-- begin --

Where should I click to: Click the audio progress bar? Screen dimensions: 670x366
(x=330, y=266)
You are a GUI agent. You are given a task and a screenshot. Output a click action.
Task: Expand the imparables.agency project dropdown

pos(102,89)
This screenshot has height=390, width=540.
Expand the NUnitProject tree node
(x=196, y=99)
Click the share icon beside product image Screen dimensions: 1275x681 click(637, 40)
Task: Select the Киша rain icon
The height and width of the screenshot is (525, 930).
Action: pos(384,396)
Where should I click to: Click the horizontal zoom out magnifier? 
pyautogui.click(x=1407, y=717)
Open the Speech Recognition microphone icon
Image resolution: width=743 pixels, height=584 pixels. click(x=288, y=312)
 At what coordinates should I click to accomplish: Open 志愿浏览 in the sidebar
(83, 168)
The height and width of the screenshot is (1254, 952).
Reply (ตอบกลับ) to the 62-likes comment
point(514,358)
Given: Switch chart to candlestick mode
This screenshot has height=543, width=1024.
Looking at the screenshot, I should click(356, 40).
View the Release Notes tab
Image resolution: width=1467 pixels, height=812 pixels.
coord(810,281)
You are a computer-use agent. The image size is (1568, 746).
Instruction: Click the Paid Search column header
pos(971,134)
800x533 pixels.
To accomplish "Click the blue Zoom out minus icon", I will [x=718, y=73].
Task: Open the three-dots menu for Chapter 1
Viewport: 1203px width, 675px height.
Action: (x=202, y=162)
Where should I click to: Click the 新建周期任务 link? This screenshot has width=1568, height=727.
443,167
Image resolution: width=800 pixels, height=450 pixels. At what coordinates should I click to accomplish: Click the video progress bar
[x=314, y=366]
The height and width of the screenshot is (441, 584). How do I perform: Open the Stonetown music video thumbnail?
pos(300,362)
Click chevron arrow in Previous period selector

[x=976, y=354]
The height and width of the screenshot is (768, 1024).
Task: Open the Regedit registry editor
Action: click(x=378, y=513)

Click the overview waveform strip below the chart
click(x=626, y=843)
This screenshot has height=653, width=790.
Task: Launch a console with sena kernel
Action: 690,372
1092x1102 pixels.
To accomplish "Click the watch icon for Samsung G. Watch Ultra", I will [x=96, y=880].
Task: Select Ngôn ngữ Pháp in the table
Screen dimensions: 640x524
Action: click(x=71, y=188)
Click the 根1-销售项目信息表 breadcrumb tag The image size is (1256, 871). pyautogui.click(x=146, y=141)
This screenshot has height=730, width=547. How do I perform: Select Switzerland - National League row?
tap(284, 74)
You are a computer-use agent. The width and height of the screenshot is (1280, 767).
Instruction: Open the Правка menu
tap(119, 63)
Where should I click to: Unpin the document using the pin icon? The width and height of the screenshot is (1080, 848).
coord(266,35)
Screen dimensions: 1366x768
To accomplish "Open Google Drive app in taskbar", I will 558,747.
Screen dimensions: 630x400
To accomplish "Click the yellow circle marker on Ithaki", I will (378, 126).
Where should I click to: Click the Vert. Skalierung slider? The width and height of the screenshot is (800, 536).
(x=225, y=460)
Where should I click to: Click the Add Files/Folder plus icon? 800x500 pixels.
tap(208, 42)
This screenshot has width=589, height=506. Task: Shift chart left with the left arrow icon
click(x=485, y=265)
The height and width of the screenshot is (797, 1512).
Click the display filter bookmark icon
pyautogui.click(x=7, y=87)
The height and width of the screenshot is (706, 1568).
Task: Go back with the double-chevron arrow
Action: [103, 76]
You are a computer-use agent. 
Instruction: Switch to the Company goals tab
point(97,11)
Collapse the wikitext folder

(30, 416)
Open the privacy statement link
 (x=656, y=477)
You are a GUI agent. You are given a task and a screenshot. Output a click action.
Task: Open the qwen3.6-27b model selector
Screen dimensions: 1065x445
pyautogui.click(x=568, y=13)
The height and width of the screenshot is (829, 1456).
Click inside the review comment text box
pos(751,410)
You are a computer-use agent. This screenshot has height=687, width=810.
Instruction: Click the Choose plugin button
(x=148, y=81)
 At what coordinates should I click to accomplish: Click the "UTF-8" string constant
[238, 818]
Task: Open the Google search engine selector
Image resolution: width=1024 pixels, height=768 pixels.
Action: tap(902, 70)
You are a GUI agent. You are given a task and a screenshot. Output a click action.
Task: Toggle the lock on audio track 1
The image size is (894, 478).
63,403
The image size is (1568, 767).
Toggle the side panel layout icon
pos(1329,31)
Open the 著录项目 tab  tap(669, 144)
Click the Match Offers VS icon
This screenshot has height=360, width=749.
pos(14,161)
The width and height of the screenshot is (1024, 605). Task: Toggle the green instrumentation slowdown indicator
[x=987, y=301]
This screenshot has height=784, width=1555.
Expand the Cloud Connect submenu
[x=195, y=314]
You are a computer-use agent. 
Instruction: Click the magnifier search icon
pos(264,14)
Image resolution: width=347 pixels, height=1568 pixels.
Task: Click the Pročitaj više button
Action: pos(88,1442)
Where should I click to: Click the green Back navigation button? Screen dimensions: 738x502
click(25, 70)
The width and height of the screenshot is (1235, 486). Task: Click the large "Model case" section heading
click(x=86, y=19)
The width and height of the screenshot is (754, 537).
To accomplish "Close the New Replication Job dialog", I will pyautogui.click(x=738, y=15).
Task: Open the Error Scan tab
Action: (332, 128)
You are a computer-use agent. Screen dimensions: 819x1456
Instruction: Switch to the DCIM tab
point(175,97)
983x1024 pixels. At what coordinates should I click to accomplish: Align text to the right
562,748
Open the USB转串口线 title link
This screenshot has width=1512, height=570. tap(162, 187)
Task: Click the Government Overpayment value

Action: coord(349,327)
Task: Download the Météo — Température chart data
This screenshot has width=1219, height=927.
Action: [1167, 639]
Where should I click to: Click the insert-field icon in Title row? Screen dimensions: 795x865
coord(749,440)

-- end --

WHAT IS ASKED: Scale the part of the entries that opens with the first line and closes with the line containing "pos(102,89)", reproducing every line in it, requests included. Multiply each answer coordinate by 1.9 and round to whole numbers, rounding halves up.

RESULT BELOW:
Where should I click to: Click the audio progress bar? Screen dimensions: 670x366
(x=627, y=505)
You are a GUI agent. You are given a task and a screenshot. Output a click action.
Task: Expand the imparables.agency project dropdown

pos(194,169)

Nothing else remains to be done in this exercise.